Morse manufactures heavy-duty brake shoes for the after-market. The division receives thousands of used truck brake shoes that must be correctly identified so that the customer who returned them can be credited with the proper value. The brake shoes are then sorted before they can be refurbished and returned to the retail market.
Correctly identifying and processing the brake-shoe cores is a critical part of the inspection process, according to Bob Wilkes, Morse Automotive vice president for product development. He says, "Prompt and proper identification of these cores is necessary to determine the proper issuance of credits to customers." Furthermore, the brake shoes must be sorted and stored for quick and easy retrieval by part number for subsequent "build-to-order" remanufacturing.
Identification and sorting was performed manually before the Walsh Automation vision system was installed. The company's previous reliance on experienced workers with the ability to identify brake-shoe types proved chaotic when workers' assignments were changed. Moreover, manual inspection proved to be expensive.
Walsh Automation's solution was to custom-design and oversee the installation of a machine-vision system implemented with five cameras and software algorithms that simulated worker knowledge in identifying and sorting brake shoes. Wilkes points out that several years before installing the current machine-vision system at Morse Heavy Duty, Walsh Automation had installed a vision sorting system in a Morse Automotive brake-shoe facility in Arkansas. "This [Arkansas] system has been working for eight years and has greatly improved our overall operation by reducing labor costs, reducing errors associated with manual part recognition, and speeding issuance of core credits to customers," he reports.
Morse Automotive considered investigating systems from companies other than Walsh Automation, but it could not find a firm willing to undertake the task of identifying the brake cores the way Morse Heavy Duty wanted the job done. When manual sorting was done, the inspection process relied on an individual employee's familiarity with many different brake-shoe types. "In some cases, rivet size was the only variable that determined one core from another," Wilkes notes. The job also required the use of the most experienced employees in the operation because they were the most knowledgeable about core recognition. "The process was subject to many errors because of uncontrollable variables. Also, this was an unacceptable use of experienced employees whose talents could be better used in other value-added operations," he adds.
Jean-Francois Dupont, project director at Walsh Automation, says the vision and sorting system his company integrated for the Morse Heavy Duty brake-shoe inspection application incorporates five JAI AS (Glostrup, Denmark) CV-M10 progressive-scan CCD cameras linked to two Meteor II frame grabbers from Matrox Imaging (Dorval, Canada). One camera acts as the master and is linked to one of the frame grabbers. The other four cameras are slaved and synchronized to the master and are supported by the other frame grabber (see Fig. 1).
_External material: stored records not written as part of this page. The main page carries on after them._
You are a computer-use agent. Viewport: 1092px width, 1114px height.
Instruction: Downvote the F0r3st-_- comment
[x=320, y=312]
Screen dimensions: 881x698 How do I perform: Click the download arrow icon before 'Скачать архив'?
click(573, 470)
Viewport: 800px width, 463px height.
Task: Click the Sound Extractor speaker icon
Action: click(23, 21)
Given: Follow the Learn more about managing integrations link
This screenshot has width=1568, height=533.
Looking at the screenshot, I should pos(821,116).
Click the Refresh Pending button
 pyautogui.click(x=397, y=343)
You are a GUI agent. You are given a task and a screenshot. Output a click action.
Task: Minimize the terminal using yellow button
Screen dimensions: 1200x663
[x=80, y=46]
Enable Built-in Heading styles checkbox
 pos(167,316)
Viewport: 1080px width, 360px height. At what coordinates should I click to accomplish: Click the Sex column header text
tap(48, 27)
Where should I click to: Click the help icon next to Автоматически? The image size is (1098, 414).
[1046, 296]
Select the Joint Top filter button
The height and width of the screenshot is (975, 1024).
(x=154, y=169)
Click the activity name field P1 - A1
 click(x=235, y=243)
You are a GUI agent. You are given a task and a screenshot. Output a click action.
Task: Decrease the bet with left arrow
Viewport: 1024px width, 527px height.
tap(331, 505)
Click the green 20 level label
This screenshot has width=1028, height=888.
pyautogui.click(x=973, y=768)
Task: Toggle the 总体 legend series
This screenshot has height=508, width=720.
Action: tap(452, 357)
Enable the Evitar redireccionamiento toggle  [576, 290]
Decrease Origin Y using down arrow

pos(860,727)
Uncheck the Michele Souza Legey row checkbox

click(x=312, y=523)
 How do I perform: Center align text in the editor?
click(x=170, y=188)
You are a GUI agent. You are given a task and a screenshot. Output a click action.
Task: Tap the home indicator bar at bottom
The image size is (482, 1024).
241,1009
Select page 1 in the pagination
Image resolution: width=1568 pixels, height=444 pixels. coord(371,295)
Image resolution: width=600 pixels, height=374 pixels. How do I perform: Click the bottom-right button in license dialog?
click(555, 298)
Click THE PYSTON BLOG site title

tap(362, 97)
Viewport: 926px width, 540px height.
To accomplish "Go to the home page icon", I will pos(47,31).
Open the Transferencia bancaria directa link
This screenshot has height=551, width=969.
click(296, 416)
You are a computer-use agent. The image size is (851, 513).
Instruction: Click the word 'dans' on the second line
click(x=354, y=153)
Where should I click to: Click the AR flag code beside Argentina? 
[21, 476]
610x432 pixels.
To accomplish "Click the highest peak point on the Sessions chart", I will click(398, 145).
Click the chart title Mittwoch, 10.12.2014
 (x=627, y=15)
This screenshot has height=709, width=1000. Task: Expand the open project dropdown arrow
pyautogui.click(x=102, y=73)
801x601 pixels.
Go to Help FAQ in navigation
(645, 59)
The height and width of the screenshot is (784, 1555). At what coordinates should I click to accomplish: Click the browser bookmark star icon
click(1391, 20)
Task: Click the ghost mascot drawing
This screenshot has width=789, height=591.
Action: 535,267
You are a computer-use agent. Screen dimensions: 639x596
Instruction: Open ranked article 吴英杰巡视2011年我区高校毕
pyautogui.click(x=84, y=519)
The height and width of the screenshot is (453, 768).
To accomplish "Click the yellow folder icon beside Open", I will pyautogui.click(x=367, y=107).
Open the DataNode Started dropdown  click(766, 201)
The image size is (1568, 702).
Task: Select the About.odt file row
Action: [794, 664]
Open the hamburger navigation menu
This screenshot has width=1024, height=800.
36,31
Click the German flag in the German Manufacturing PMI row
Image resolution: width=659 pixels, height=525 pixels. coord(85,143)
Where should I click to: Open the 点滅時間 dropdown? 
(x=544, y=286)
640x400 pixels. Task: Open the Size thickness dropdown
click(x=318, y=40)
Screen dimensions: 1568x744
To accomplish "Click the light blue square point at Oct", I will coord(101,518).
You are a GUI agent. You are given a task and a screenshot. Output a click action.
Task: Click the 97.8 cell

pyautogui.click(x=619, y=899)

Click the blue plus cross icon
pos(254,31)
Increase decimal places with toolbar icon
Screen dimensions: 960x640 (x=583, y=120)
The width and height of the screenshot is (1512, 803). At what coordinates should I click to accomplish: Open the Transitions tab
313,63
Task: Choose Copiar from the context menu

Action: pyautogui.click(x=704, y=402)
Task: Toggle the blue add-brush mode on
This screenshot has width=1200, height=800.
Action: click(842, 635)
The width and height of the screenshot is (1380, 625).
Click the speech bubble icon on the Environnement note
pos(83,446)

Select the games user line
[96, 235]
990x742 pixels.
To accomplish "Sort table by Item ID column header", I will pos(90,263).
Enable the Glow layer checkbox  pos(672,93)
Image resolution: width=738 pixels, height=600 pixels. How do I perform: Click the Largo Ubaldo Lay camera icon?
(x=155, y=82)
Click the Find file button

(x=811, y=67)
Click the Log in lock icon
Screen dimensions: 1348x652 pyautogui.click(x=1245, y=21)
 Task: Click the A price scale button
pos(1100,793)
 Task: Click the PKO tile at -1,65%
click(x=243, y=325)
A motherboard from ASUSTeK Computer Inc. (Taipei, Taiwan) incorporates dual 600-MHz Pentium microprocessors that direct the operation of the vision system. The motherboard is assembled for Walsh Automation by SPM Micro (Montreal, Canada). The overall vision and sorting system line, which includes a washing station, conveyor belt, and selection bins or baskets to collect sorted and classified truck shoes, is under the control of a Series 90-30 programmable logic controller from GE Fanuc Automation (Charlottesville, VA).
FIGURE 1. Morse Heavy Duty brake-shoe inspection system uses five JAI CV-M10 progressive-scan CCD cameras linked to two Matrox Meteor II frame grabbers. Two ASUSTeK Computer 600-MHz Pentium microprocessors direct system operation and run Windows NT, Visual C++, and image-processing software developed by Walsh Automation. Lighting for the vision station is basic backlighting, helped by fluorescent and quartz lamps. The vision and sorting system line, which includes a washing station, conveyor belt, and selection bins to collect sorted and classified truck shoes, is controlled by a GE Fanuc Automation Series 90-30 programmable logic controller.
The image-processing software was developed by Walsh Automation. The Morse Heavy Duty application, as are all the Walsh Automation applications, "was custom-designed from our library," Dupont says. Lighting for the vision station is basic backlighting, aided by some direct lighting using both fluorescent and quartz lamps, he adds.
How it works
In operation, pallets of random models of used truck brake shoes from a single customer are manually placed in the washing station to remove as much dirt as possible. After washing, the shoes are loaded onto a flat conveyor belt, on which they move along to the vision station. Sorting by brake shoe model is needed because the amount of credit given to each Morse customer for the shoes is based on the model. Dupont says that 80% of the sorting into specific models is done by the profile camera, which takes the first images at the vision station (see Fig. 2).
FIGURE 2. Typical screen shot of a previously unrecognized truck brake shoe shows a profile view (upper left) and a view of the brake shoe web (the width between the two horizontal ribs), as well as the rivet holes (bottom left). In operation, the data and images of this shoe are crosschecked against all model numbers from the customer to make sure it isn't already in the database. If it isn't, the technician enters the data and assigns an appropriate model number.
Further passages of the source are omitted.